(Document excerpt)
Legal challenge to Arkansas drug discount law continues
A federal appeals court is expected to rule in the coming days on a challenge to an Arkansas law regarding discounts for prescription drugs.
Act 1103 requires drug makers to comply with a federal program ensuring discounts for clinics and pharmacies serving rural and low-income communities. Arkansas became the first state in the nation to pass a law of that type in 2021.
Seth Blomeley is communications and policy director for Community Health Centers of Arkansas. He says pharmaceutical companies have sought to undermine the law since its inception.
“The pharmaceutical manufacturers, over the last few years, have enacted a number of unilateral restrictions on the program and have really caused issues for hospitals and community health centers,” he said.
Community Health Centers of Arkansas and the state Insurance Department are arguing in favor of keeping the Arkansas law in place. The Pharmaceutical Research and Manufacturers of America are seeking to overturn Arkansas’ law.
Drug makers argue Arkansas’ law is preempted by the federal program, known as 340B, which was passed by Congress roughly 30 years ago. Blomeley says the courts have already found that’s not the case.
“It’s not conflicting with anything the federal 340B statute sets out… [it] doesn’t even talk about these contractual pharmacy arrangements. The U.S. District Court agree with that, and so pharma has a high burden to prove otherwise before the appeals court,” he said.
Blomeley says drug makers have put limits on where those discounted prescriptions can be sold, creating an access problem for the roughly 300,000 Arkansans who are served by community health centers each year.
“You need to be able to have that convenience, otherwise a lot of people might just give up,” Blomeley said. “It creates all sorts of issues.”
A federal judge upheld the law late last year. The 8th Circuit U.S. Court of Appeals heard oral arguments in the case last week and could issue a ruling in the coming days.
(End Document excerpt)
(Entries shown)
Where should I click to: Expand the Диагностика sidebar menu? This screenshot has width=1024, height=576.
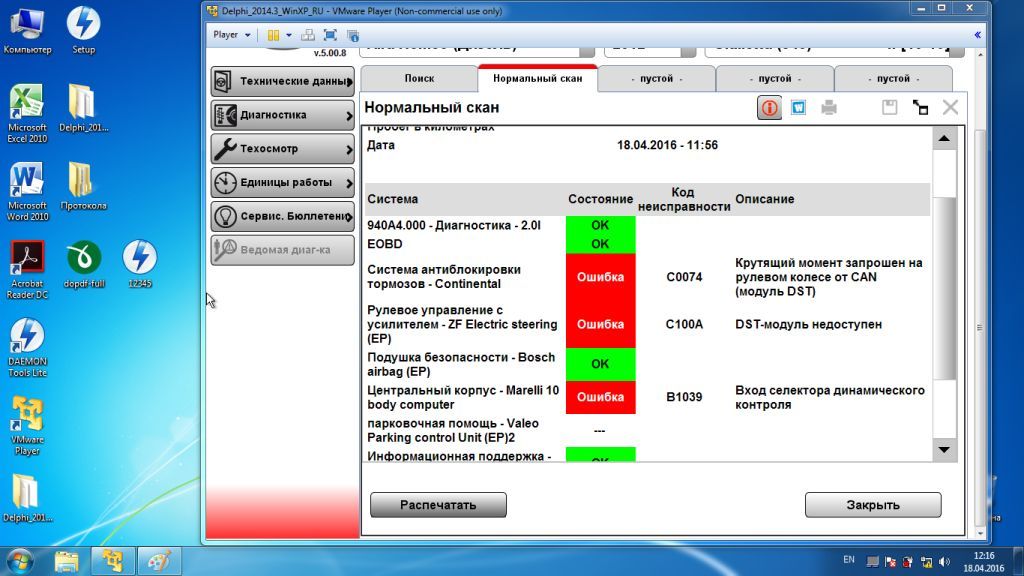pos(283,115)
(End Entries shown)
(Entries shown)
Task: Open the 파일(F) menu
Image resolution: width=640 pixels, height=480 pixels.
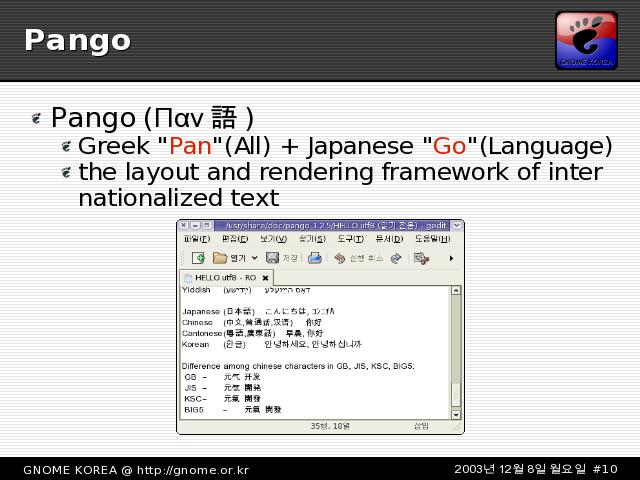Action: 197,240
(End Entries shown)
Answer these questions about the Arkansas drug discount law article:
1. In what year did Arkansas become the first state to pass a law of this type?
2. Roughly how many Arkansans do community health centers serve each year?
3. Which court heard oral arguments in the case last week?

1. 2021
2. Roughly 300,000
3. The 8th Circuit U.S. Court of Appeals